### Directions for this task:
Select each line of the data below that contains the string "Click".

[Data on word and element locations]
# # # # # # #

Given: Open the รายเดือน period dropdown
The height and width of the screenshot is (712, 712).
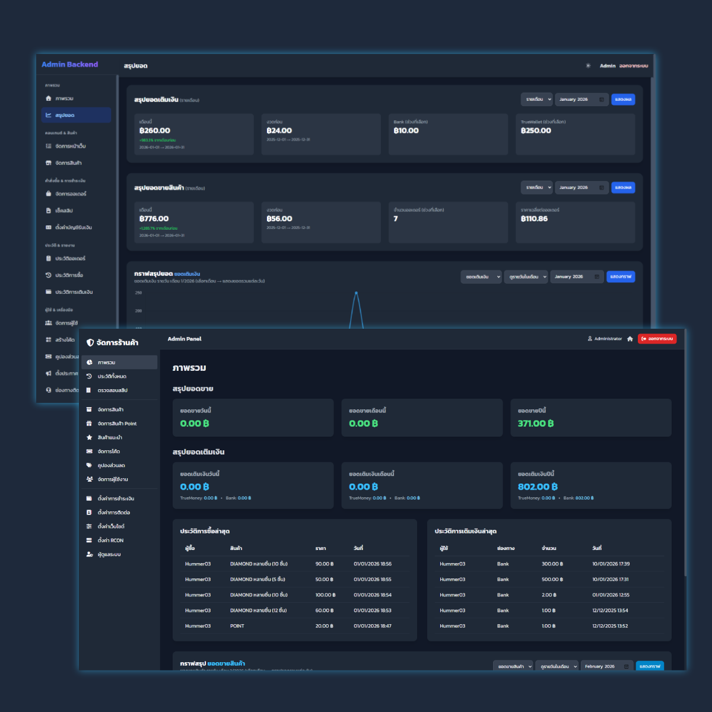Looking at the screenshot, I should (x=537, y=99).
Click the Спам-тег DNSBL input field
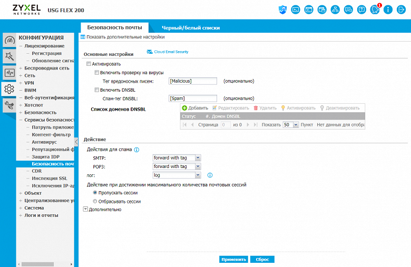The width and height of the screenshot is (411, 267). [x=193, y=98]
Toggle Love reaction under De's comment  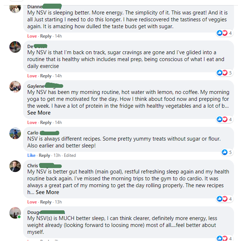(32, 76)
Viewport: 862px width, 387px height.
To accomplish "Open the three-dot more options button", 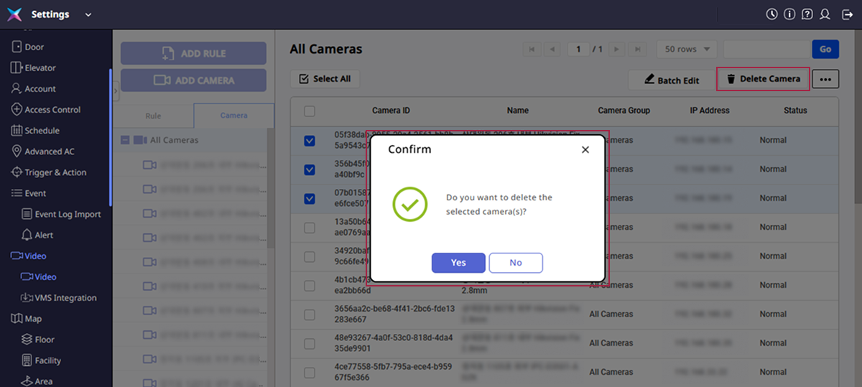I will point(825,80).
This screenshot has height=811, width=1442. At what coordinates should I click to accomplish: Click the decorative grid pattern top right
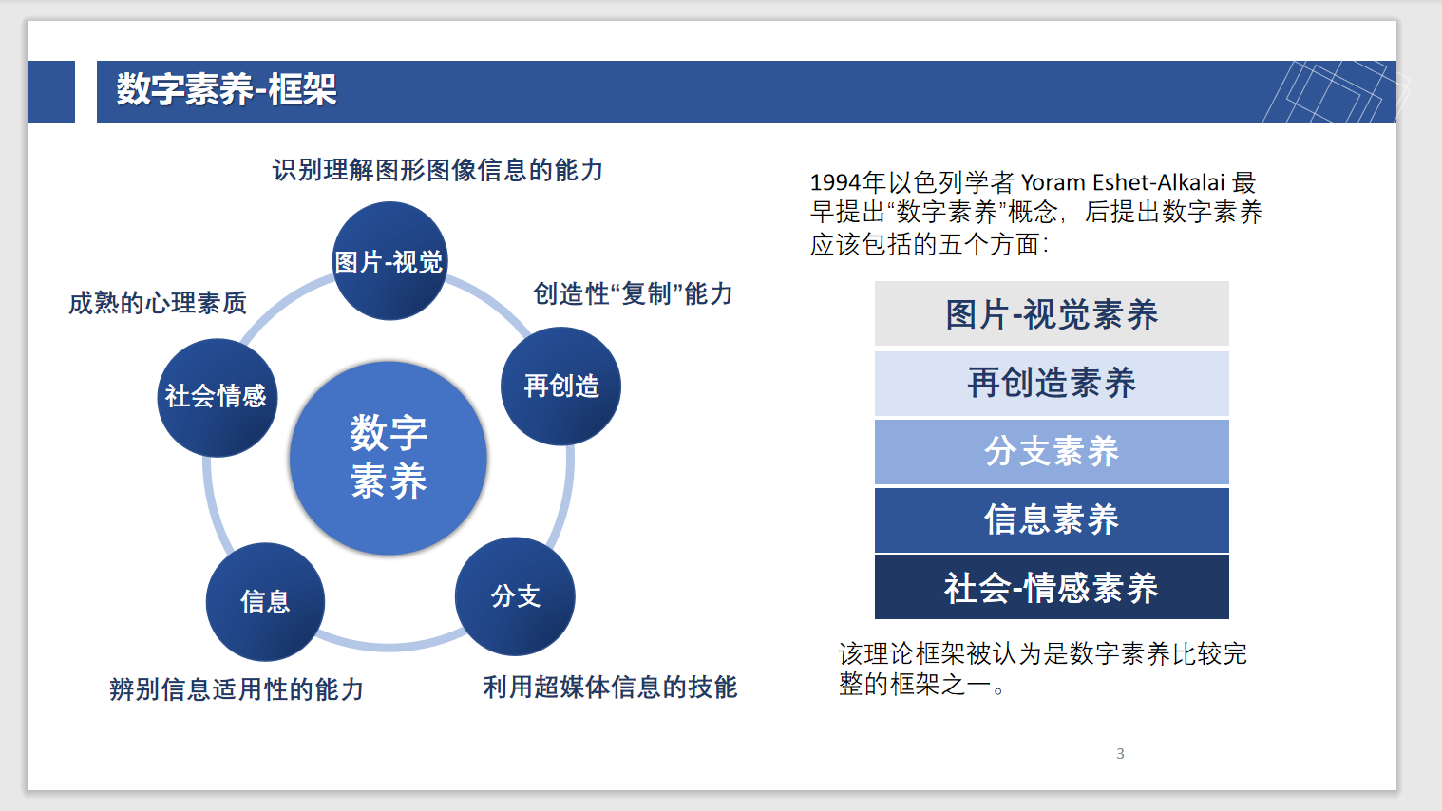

# # # # # # #

### Exercise answer:
Click the Спам-тег DNSBL input field
This screenshot has height=811, width=1442. At what coordinates should I click to accomplish: Click the decorative grid pattern top right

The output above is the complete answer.